In her opening speech, Ms. Robinson discussed the need for further advocacy, saying that “the world itself has woken up to the largely untapped potential of young girls and women.” Speaking on issues such as child marriage, education, and healthcare, Ms. Robinson stressed the need for both broad alliances and work within local communities. “The most effective way to bring about the change we need is to empower girls themselves, but they need examples to follow, they need young women leaders to stand up and have their voices heard,” said Robinson.

Awards were given in three categories: a young woman human rights activist from the YWCA movement, a young woman human rights activist from the broader community, and a YWCA that demonstrated exemplary leadership in the area of human rights.  Nominees were judged on impact, community empowerment, innovation, human rights focus, adaptability, motivation, and partnership with others. 

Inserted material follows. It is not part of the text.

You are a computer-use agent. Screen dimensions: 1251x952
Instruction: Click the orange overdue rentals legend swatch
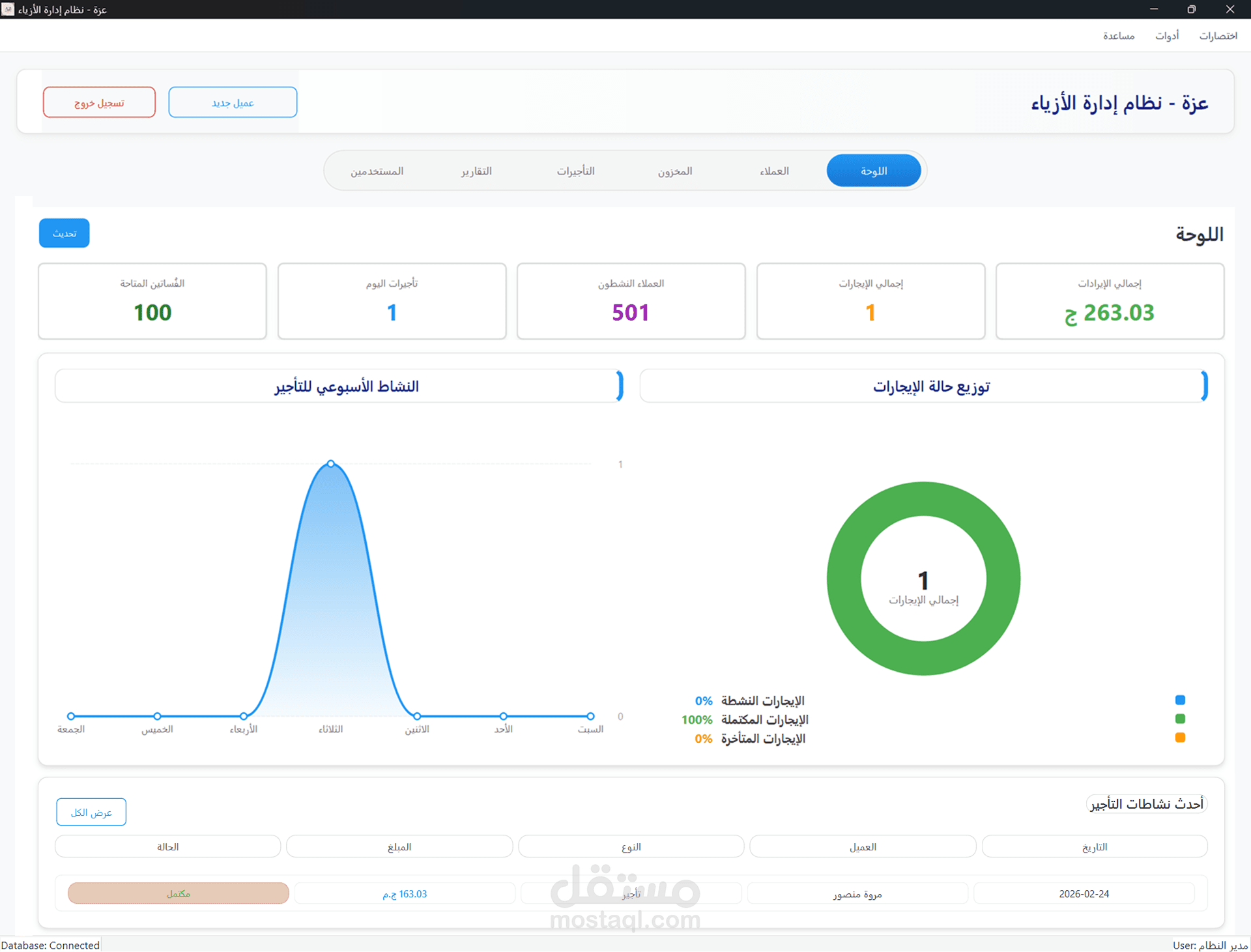(1180, 738)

Nancy Kapembwa, from the YWCA of Zambia was the young woman that was selected from the YWCA movement. Nancy Kapembwa’s work has set a standard in Africa that evokes hope and courage. Growing up in the rural town of Chipata in Zambia, she witnessed the effects harmful traditional practices have had on women and girls and the primary motivation of her work has been to see her community make such practices a thing of the past. In her work for the emancipation of women in Zambia, she uses innovative techniques to empower women. Ms. Kapembwa has created a Survivor Support Group for women living with HIV. This group of women meets regularly to share experiences and to grow strong together. Equipped with knowledge, many of the young women Ms. Kapembwa has worked with now execute sensitisation campaigns in their own communities.

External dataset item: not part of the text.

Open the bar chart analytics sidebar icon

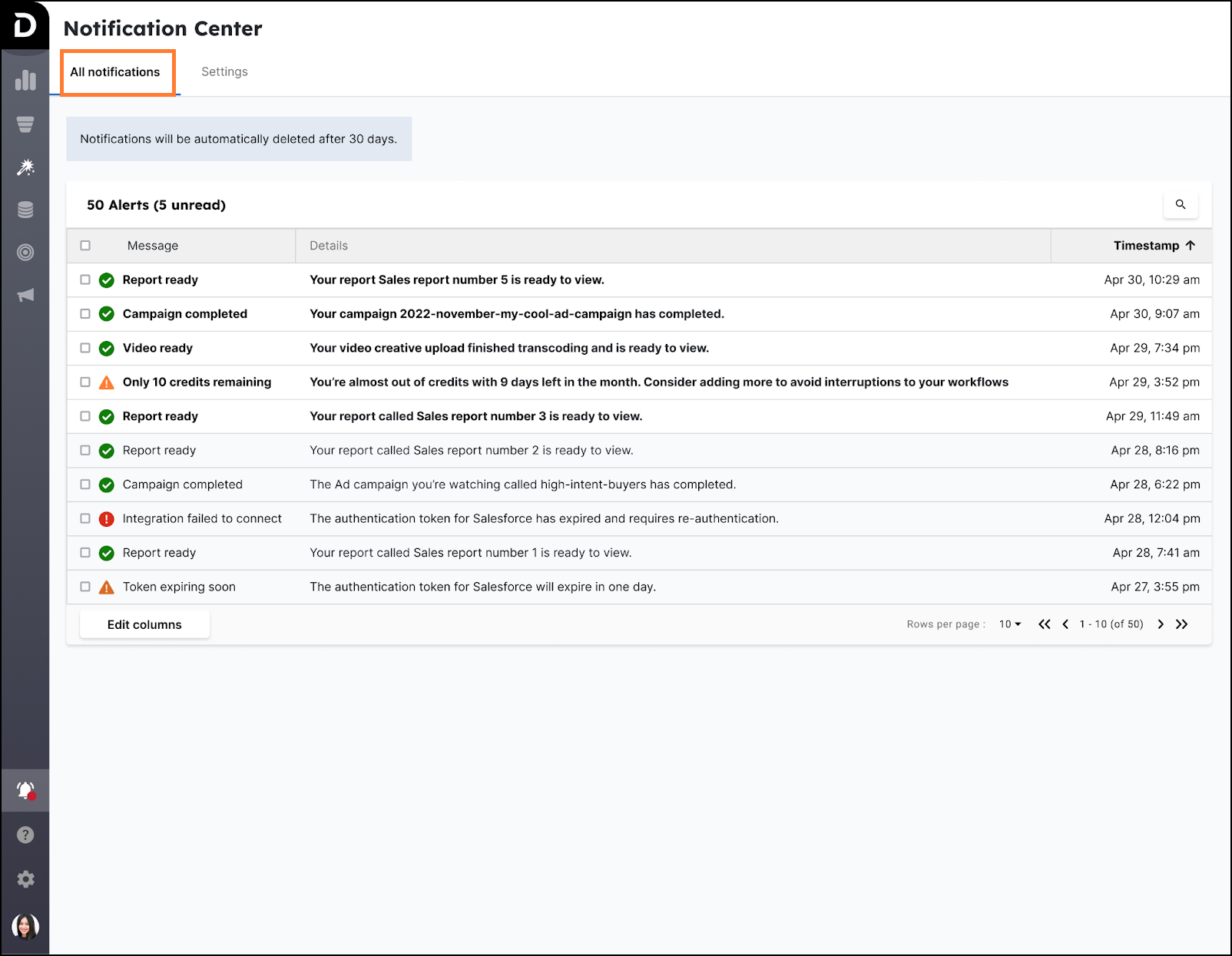click(25, 80)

Another innovative method that Ms. Kapembwa uses in her work is community conversations. This is a six phase process that she designed to ensure progression from problem identification to action. The process involves men and women, and boys and girls. The involvement of men gives them a role as agents of change, thus rendering the process more effective and inclusive of all members of the community.

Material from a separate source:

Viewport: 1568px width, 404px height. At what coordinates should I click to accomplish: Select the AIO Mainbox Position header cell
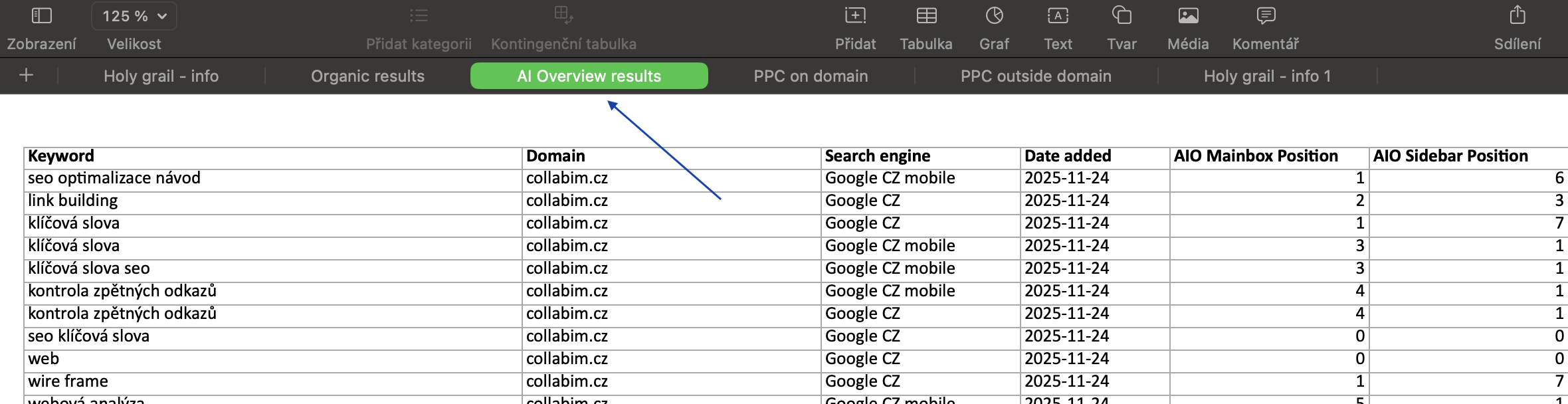coord(1268,157)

Ms. Kapembwa has become a role model to many women and girls. To date she has reached approximately 2,500 people, many of whom are women and girls survivors of violence and living with HIV.

Jacinta Nyachae is the young woman outside of the YWCA movement who was the recipient of the Mary Robinson Award. Jacinta Nyachae, from Kenya, has demonstrated relentless dedication to the legal protection, education and health care of people living with HIV and AIDS. In 2007, Ms. Nyachae founded the AIDS Law Project, which addresses the gap in provision of legal services to people living with HIV.  Through ALP, Ms. Nyachae has reached over 1,000 people through legal awareness at the community level and at least 300,000 people through public litigation on matters relating to health and rights. 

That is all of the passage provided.